-------- Supplied material --------
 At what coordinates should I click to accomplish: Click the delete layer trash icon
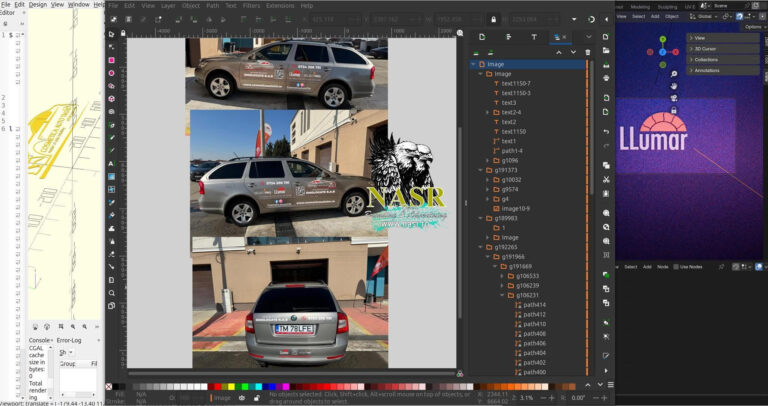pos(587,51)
--------
-------- Supplied material --------
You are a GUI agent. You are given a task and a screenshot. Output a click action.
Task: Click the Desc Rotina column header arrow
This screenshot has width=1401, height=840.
--------
What you should do:
Check each line of the entries above, and show every one holding the word "screenshot".

Solution to this problem:
You are a GUI agent. You are given a task and a screenshot. Output a click action.
This screenshot has width=1401, height=840.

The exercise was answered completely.